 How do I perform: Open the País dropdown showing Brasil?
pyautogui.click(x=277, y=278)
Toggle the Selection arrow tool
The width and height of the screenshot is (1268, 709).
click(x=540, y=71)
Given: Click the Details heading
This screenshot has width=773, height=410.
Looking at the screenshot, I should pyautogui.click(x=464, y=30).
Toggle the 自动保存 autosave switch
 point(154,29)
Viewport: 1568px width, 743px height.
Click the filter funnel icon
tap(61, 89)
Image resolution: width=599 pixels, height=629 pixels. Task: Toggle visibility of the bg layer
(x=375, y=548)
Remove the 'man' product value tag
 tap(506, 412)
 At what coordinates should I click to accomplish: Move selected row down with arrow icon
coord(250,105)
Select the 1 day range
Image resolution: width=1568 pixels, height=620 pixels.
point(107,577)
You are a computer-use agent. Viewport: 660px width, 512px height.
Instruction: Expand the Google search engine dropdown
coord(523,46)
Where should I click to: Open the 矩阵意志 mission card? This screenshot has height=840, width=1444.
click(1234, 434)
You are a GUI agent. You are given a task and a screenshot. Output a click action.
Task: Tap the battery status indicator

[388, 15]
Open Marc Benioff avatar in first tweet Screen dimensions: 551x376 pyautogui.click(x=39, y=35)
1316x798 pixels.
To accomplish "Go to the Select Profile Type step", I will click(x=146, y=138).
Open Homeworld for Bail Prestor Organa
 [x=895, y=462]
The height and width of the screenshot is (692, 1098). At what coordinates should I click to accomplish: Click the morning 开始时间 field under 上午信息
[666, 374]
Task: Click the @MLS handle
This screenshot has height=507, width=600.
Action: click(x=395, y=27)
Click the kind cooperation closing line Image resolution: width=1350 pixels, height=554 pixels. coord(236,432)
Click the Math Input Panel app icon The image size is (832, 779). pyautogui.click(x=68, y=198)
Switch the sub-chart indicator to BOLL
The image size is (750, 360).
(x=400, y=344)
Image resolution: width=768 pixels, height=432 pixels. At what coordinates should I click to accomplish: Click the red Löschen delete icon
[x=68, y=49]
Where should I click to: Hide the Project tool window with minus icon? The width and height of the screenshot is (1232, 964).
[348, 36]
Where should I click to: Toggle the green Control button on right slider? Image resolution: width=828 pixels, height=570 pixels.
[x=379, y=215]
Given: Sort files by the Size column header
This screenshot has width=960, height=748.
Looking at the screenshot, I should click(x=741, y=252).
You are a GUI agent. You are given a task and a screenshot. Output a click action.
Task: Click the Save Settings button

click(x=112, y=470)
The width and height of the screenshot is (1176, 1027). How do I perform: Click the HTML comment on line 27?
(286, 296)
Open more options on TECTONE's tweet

§ Task brief: Say how many lines of the records include the string "tweet"; the number alone is enough.

§ Finished exercise: 2